Bank of Nova Scotia (BNS) posted lackluster results in the first two quarters of fiscal 2019.

Consequently, the stock has lost 15% since it peaked in September and is now trading around its three-year lows. Nevertheless, its disappointing performance has mostly resulted from non-recurring expenses related to acquisitions and divestments.

Therefore, as the stock is trading at a markedly cheap valuation and has exciting growth prospects, investors should take advantage of the buying opportunity for one of the best Canadian bank stocks.

Business overview

Bank of Nova Scotia is the third-largest financial institution in Canada, behind the Royal Bank of Canada (RY) and the Toronto-Dominion Bank (TD), with a market capitalization of $63 billion. It is also the seventh-largest bank by assets in the Americas and the 10th-largest bank by market capitalization. It generates more than 90% of its earnings in the Americas, with 49% of its earnings coming from Canada.

Moreover, it is a leading bank in the high-growth markets of Mexico, Peru, Chile and Colombia, which have a total population of 230 million people. Bank of Nova Scotia has been gaining market share in these markets and has ample room to grow further.

Furthermore, the bank has chosen to exit several markets, which are characterized by either low returns or high operational risk, in recent years. More precisely, in the last five years, Bank of Nova Scotia has exited 18 countries, including Russia, Turkey and Egypt. This strategy has greatly improved its risk profile.

On May 28, Bank of Nova Scotia reported financial results for the second quarter of 2019. The company increased its revenue 11% from the prior-year quarter thanks to strong growth in both interest and non-interest income. International banking achieved double-digit earnings growth thanks to strong momentum in Mexico, Peru, Chile and Colombia.

◆ WHAT YOU ARE ASKED TO DO: Using the Bank of Nova Scotia passage, explain in one to three sentences why the bank has pulled out of several markets in recent years.

◆ SUPPLIED DATA:
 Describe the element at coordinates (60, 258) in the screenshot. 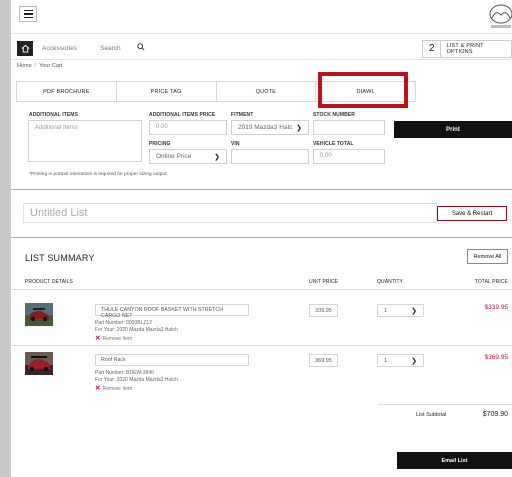

I see `list-summary-title: LIST SUMMARY` at that location.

◆ SOLUTION: The bank left markets that had either low returns or high operational risk. It has exited 18 countries in the last five years, including Russia, Turkey and Egypt, and this has greatly improved its risk profile.